(in before Eric for this :-) Please don't top-post in responses on this
list (or most other technical lists). Posting your responses in the
context of the previous message makes it much easier for followups that
want to respond to points from several messages at once (and also makes
it easier to understand the discussion by reading just one of those
messages).
On 04/24/2015 11:08 AM, mimicafe(a)gmail.com wrote:
HI Michal
Thank you for explaining. I have this situation in a number of
production servers where we would always use static IPs for the host
and VMs. In such case we have no requirement for NATed network in the
future. And we we ever do, we can rely on a DHCP server within the LAN
to provide IPs to the VMs.
I'll look to remove
both libivirt-daemon-driver-network, libvirt-daemon-driver-network
and dnsmasq.
You can't remove libvirt-daemon-driver-network, as
libvirt-daemon-driver-qemu is dependent on it (for very good reasons).
If you try to do this, you will almost surely end up with a crashing
libvirtd.
Any further thought from your side?
On 24 April 2015 at 13:12, Michal Privoznik <mprivozn(a)redhat.com
<mailto:mprivozn@redhat.com>> wrote:
On 24.04.2015 12 <tel:24.04.2015%2012>:45, mimicafe(a)gmail.com
<mailto:mimicafe@gmail.com> wrote:
> I am running KVM virtualization with libvirtd (libvirt) 0.10.2
in bridged
> network mode, however I still have the default virtual network
> bridge/interfaces and dnsmasq on the host. What I am trying to
understand
> is whether or not dnsmasq and the virtual network (*virbr0,
Vnet0 and Vnet1*)
> still play any role. If not, can I remove them?
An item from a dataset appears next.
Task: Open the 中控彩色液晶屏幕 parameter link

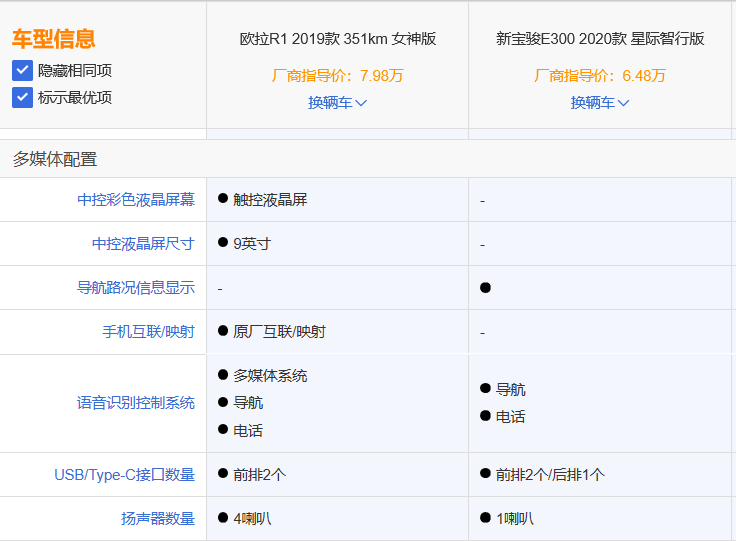Action: tap(136, 199)
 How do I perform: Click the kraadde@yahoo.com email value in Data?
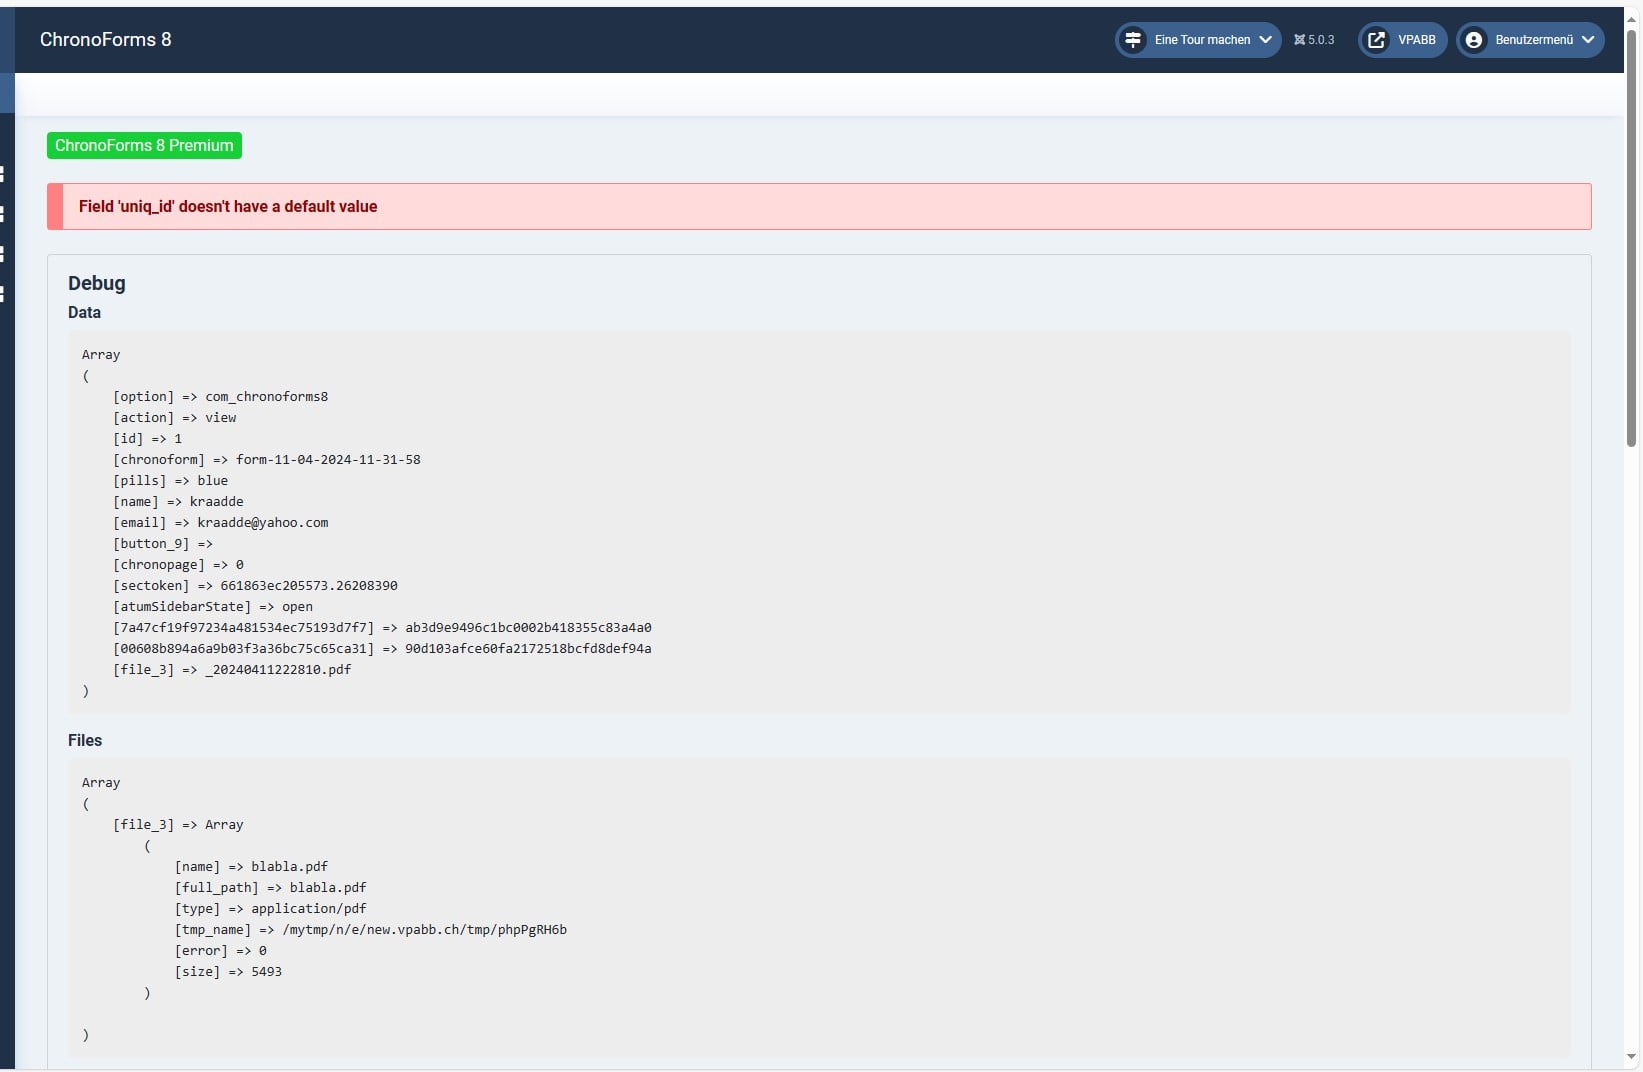coord(262,523)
You are mixing together a couple differnet (but related) things. virbr0
is a bridge device created for libvirt's "default" virtual network, and
the dnsmasq instance that is running is also run by libvirt for that
network. However, the vnet0 and vnet1 devices are tap devices; one of
these is created for each domain interface, whether you use libvirt's
network or you connect to a host bridge that you've configured yourself
- you can't eliminate those devices.
Yes, you can safely remove libvirt-daemon-config-network package. It
should disable the default network.
Actually that won't disable any already-installed default network.
You'll need to do this:
virsh net-destroy default
virsh net-undefine default
Once you've done this, the virbr0 device will no longer appear, and
dnsmasq will not be run (although the binary will still be present on
the disk).
However, dropping dnsmasq is a bit
harder, since libivirt-daemon-driver-network depends on it. We can't
know whether you will not someday like a NATed network with a DHCP
server, even though now you don't. However,
libvirt-daemon-driver-network takes care about all the network types
known to libvirt, so you can't really drop it (unless forcibly
removing
the package and let the libvirt just deal with it, which I'd
discourage
you from doing anyway).
That's not going to work. There are things in the network driver other
than just libvirt's virtual networks, and qemu isn't setup to deal with
the network driver not being present.